There’s news about JUPITER, Europe’s first exascale supercomputer

The contract for the acquisition of JUPITER was signed last Tuesday, October 3, between EuroHPC JU and the German company ParTec and the French company Eviden. Europe’s first exascale supercomputer will be installed in early 2024 and features an innovative configuration!

Preparations are on track to receive the first European machine capable of performing a billion billion calculations per second. To better understand the power of this supercomputer, if each person (worldwide) performed one calculation per second, it would take four years to do what JUPITER will be able to do in a single second.

After knowing the center that will operate it – the Jülich Supercomputing Center in Germany – we now know that the contract has been officially signed between the EuroHPC Joint Undertaking (EuroHPC JU) and the companies ParTec – the German company that develops and manufactures modular supercomputers and quantum computers – and Eviden – the French ATOS Group, which specializes in advanced computing. “It’s a fundamental step towards achieving our goal of bringing exascale computing to Europe. With the combined expertise of our partners and EuroHPC’s continued commitment to strengthening European computing capacity, JUPITER will revolutionize the European HPC landscape and reinforce European excellence in HPC,” says Anders Dam Jensen, CEO of EuroHPC JU, in a statement.

The consortium is responsible for the acquisition, delivery, installation, hardware, software and maintenance of Europe’s first exascale supercomputer.

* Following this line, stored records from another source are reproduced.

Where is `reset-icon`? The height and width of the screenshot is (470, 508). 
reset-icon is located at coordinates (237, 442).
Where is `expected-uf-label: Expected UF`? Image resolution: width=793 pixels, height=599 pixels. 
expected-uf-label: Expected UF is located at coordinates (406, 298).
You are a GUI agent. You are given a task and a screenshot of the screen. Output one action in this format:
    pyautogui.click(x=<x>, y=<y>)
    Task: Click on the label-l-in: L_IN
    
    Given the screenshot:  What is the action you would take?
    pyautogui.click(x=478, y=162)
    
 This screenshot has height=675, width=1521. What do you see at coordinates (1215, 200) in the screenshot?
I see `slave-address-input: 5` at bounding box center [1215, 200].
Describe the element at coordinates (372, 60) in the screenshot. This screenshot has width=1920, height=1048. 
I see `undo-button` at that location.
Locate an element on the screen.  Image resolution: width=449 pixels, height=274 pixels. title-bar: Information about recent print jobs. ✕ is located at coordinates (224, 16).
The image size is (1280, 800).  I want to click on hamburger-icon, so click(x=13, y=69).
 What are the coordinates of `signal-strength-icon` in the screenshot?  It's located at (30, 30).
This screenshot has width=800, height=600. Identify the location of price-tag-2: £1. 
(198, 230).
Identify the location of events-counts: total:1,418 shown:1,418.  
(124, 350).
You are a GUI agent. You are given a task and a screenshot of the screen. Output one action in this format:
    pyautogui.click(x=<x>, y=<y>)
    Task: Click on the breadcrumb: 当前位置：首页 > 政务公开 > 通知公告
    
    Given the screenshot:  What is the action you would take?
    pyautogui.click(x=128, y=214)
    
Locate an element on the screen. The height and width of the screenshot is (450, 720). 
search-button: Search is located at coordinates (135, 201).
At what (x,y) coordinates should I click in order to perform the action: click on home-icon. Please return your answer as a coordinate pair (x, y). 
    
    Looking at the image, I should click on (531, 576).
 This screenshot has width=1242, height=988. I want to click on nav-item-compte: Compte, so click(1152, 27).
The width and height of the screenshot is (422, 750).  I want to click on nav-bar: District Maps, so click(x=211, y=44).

Work is scheduled to begin in the first few months of 2024. From then on, it can be tested by users, in order to keep all the entities involved in close collaboration to build the best possible system.

JUPITER will make a difference by featuring SiPearl’s new Rhea processor – designed in Europe and based on the ARM architecture – combined with NVIDIA’s acceleration technology.

This decision to have the supercomputer’s main cluster run on ARM CPUs goes against the trend of using x86 chips: six of the machines in the world’s top 10 use them and only one opts for ARM. It’ll will be joined by JUPITER, which will thus be particularly capable of carrying out complex simulations, while at the same time being well prepared to receive future technologies, particularly quantum computing.